You guys certainly are having adventures this summer. The first two sounded like a lot of fun, but this last one seems just uncomfortable more than anything else. Let me know if that towel thing works. Little Mister isn’t generally a sweaty child – he tends to get flushed instead – but the material on those car seats can defy nature. It might very well come in handy.

The most adventurous thing we’ve done lately is to go back to the Children’s Museum. LM had just as much fun as last time, I think. He’s graduated from the baby room, so it feels like he has a lot more options of things to check out around the whole museum. His three favorites were 1) the gravity well:

gravity well

Note: It uses BALLS!

2) the pneumatic tube maze:

pneumatic tubeNote: also uses BALLS!

and 3) the mock intersection with the real traffic lights, the fire engine, and the ambulance. No picture, unfortunately. I was running more interference there. Not all the big kids want to have a one-year-old in their face trying to make the lights change.

He was nearly ecstatic. “Cah!” (That’s any kind of vehicle.) “Yigh!” (Light.) “Ball!” (Needs no interpretation.) There were also big foam blocks to build with, a stuffed wolf to hug, sand to play in, stairs to climb, and best of all – lots of kids.

He did have two noticeable failures. The first was the noise room. It’s not just sheep that are freaking him out right now; most unexpected noises cause a nervous run to the safety of Mommy’s legs. (I’m not looking forward to the 4th of July.) So the small room with the loud and (from his perspective) inexplicable sounds of elephants and telephones and frogs was a little too much for comfort. (Not that he didn’t keep going back in, I guess to test himself.)

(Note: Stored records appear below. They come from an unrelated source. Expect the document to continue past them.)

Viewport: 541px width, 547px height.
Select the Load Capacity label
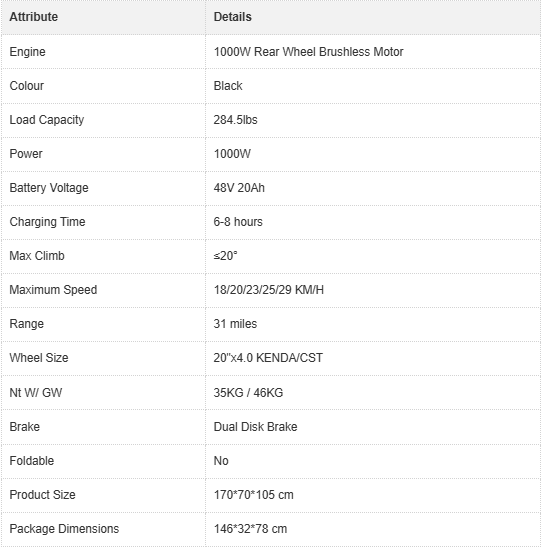click(47, 120)
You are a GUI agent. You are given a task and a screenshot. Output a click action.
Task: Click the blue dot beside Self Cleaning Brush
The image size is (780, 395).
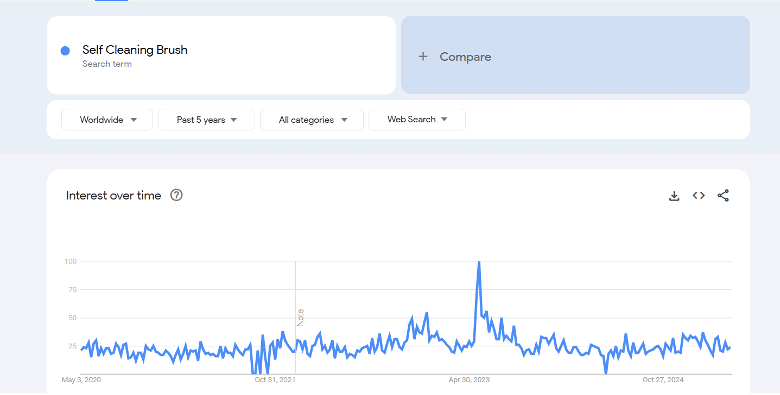click(65, 51)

The second was the water room. There was a very cool room with water systems for the kids to play in. Fountains shoot balls into the air, onto water wheels, and down troughs, and it looks pretty fun – especially in the midst of a drought (no sprinkler play for us around here this year). LM really wanted to go play with all the colorful plastic balls, but he absolutely refused to put the waterproof smock on. I couldn’t convince him; the museum volunteer couldn’t convince him; the rainbow balls themselves couldn’t convince him. So no water play for us.

But other than that, it was a rousing success. So much so that he cheerfully ate his snack while waiting for the train and then sat quietly in his stroller all the way home. I don’t know if he was worn out or if he was reliving the glorious afternoon in his mind.


Summertime Adventures – Car Trips

Dear Kristen,

I’m sorry that your weeks have been tough – I can empathize.  You will get through it!  I know its true, because you know who is FOR you, and He’s always there.

A couple of weeks ago, Munchkin had friends over to go swimming/splashing in the kiddie pool and running around the yard. It was a hot day (100!), so it was a welcome relief from the heat. Their mother, my friend, said something I will start saying. “You having fun is not my number one priority; safety is.”

I’ve mentioned before my disdain for car seats. Or more accurately, my disdain for the inconvenience they bring to checking off my list. But my priority is safety, so car seats are here for the foreseeable future. But when its 100 outside in the summer, car seats are a whole other bear to contend with than they were on a cold rainy day.


Here is our adventure.

Little Man sweats. A lot. He’s a baby, so regulating his body temperature is not the easiest on his own. He can’t ask for water (and won’t drink it when offered). He can’t say, “Hey, Mommy. Can you bring me a cool towel for my neck?” And it would be weird and freaky if he did.

But at 11:00 in the morning, he is covered in sweat from a 2 mile drive. We’ve been in the car with the AC on full blast for 7 minutes. He’s drenched and miserable – and has made the rest of us miserable in the process.

Get me out of here.

Get me out of here.

So to beat the heat, we purchased this:

A battery-powered fan attached to the mirror.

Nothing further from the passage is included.